◆ EXERCISE ◆
In the data below, start at the line that has "Task: Click the" and go through the end of the data. Rewrite those lines with "screenshot" changed to "image", leave everything else as it is, and leave the pictures out.

◆ DATA TO USE ◆
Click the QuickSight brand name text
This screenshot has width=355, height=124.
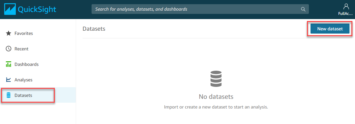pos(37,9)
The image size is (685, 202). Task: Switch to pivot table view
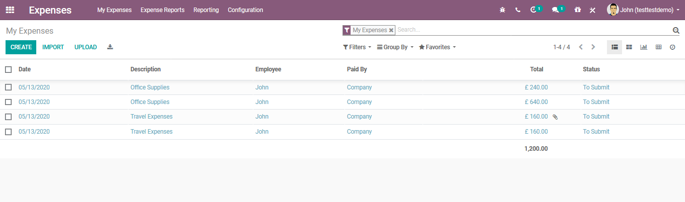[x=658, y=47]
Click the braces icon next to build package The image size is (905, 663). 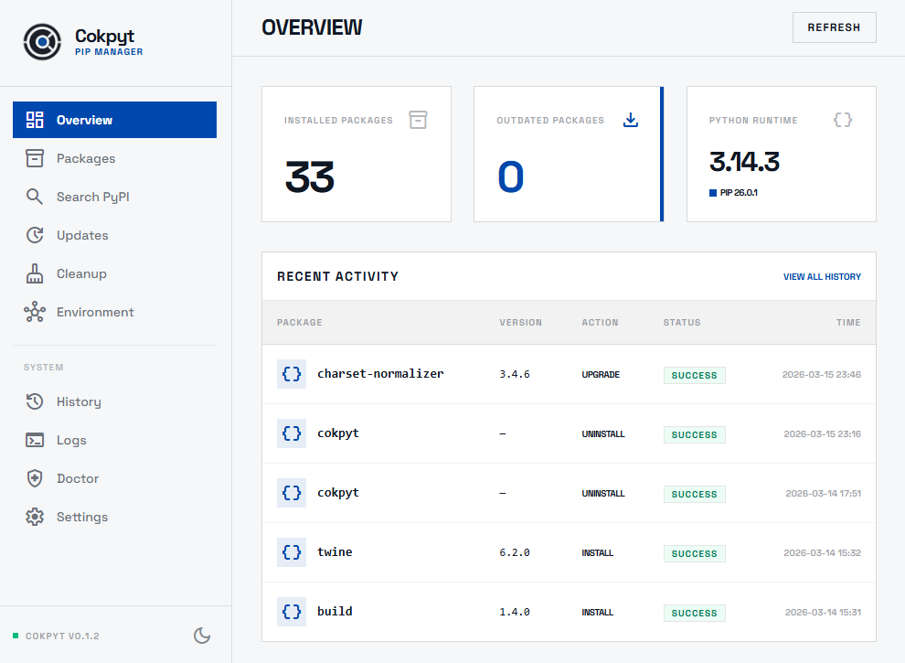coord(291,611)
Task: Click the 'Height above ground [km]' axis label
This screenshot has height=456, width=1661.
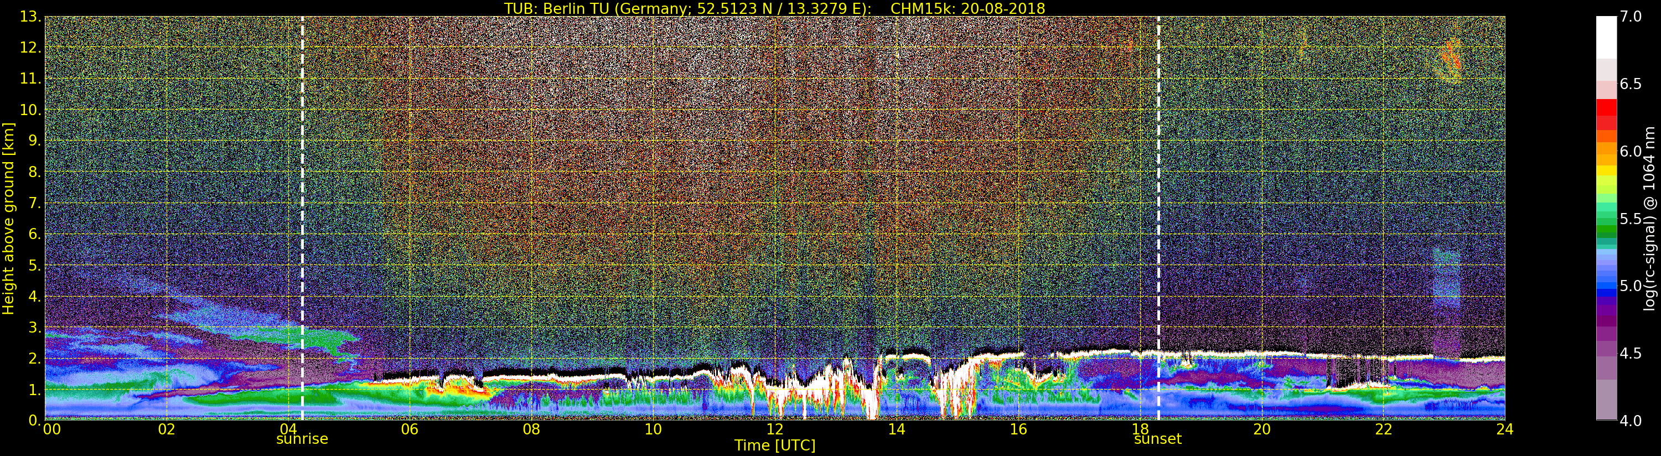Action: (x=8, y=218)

◆ COMPLETED EXERCISE ◆
Task: Click the 'Height above ground [km]' axis label
This image has height=456, width=1661.
Action: (x=8, y=218)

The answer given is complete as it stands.